:: GIVEN INFORMATION
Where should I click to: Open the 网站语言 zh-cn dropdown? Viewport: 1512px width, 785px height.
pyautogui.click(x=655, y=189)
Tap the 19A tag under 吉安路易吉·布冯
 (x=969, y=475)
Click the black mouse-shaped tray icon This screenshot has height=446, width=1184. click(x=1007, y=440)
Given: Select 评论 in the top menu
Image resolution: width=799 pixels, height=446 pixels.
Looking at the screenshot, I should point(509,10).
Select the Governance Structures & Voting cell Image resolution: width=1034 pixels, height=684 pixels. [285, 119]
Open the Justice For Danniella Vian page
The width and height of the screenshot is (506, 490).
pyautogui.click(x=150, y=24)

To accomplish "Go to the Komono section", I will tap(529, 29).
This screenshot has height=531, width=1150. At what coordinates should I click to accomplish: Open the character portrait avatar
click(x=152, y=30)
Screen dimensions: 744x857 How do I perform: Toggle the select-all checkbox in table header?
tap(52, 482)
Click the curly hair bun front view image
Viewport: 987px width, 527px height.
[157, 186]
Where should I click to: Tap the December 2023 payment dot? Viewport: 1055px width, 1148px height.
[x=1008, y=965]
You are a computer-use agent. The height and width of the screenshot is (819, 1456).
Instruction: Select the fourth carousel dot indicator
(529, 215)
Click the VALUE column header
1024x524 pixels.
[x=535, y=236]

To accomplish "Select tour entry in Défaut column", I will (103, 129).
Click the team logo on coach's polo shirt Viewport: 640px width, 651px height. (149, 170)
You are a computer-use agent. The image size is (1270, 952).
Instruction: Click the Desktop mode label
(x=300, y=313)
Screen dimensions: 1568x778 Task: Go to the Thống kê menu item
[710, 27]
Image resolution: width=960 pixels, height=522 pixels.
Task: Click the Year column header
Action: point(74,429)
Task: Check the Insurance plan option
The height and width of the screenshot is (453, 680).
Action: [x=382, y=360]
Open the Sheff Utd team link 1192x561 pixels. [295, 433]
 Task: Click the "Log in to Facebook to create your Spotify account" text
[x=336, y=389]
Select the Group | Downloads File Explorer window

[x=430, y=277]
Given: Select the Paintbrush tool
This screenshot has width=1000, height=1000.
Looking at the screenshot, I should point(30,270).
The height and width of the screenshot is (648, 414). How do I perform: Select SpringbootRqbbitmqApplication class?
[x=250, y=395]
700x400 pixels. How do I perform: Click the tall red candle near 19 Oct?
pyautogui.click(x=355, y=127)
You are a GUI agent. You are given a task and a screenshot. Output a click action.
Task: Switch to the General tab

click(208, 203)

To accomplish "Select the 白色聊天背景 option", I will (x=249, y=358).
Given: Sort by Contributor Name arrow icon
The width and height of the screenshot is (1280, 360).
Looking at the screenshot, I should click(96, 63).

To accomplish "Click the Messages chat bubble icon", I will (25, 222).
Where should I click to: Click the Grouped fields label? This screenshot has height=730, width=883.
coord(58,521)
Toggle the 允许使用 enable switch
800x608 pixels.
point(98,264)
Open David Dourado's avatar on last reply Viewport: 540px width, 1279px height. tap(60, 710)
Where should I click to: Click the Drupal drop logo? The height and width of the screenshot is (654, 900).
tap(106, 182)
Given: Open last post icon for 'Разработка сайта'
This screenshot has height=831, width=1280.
::::
WORK REQUEST - Retype the records above from the very first line down to the line with "You are a computer-use agent. The height", keeping both of those lines. Include nothing beyond them.

TASK RESULT -
Where should I click to: Open the 网站语言 zh-cn dropdown? Viewport: 1512px width, 785px height.
pyautogui.click(x=655, y=189)
Tap the 19A tag under 吉安路易吉·布冯
 (x=969, y=475)
Click the black mouse-shaped tray icon This screenshot has height=446, width=1184. click(x=1007, y=440)
Given: Select 评论 in the top menu
Image resolution: width=799 pixels, height=446 pixels.
Looking at the screenshot, I should point(509,10).
Select the Governance Structures & Voting cell Image resolution: width=1034 pixels, height=684 pixels. [285, 119]
Open the Justice For Danniella Vian page
The width and height of the screenshot is (506, 490).
pyautogui.click(x=150, y=24)

To accomplish "Go to the Komono section", I will tap(529, 29).
This screenshot has height=531, width=1150. At what coordinates should I click to accomplish: Open the character portrait avatar
click(x=152, y=30)
Screen dimensions: 744x857 How do I perform: Toggle the select-all checkbox in table header?
tap(52, 482)
Click the curly hair bun front view image
Viewport: 987px width, 527px height.
[157, 186]
Where should I click to: Tap the December 2023 payment dot? Viewport: 1055px width, 1148px height.
[x=1008, y=965]
You are a computer-use agent. The height and width of the screenshot is (819, 1456).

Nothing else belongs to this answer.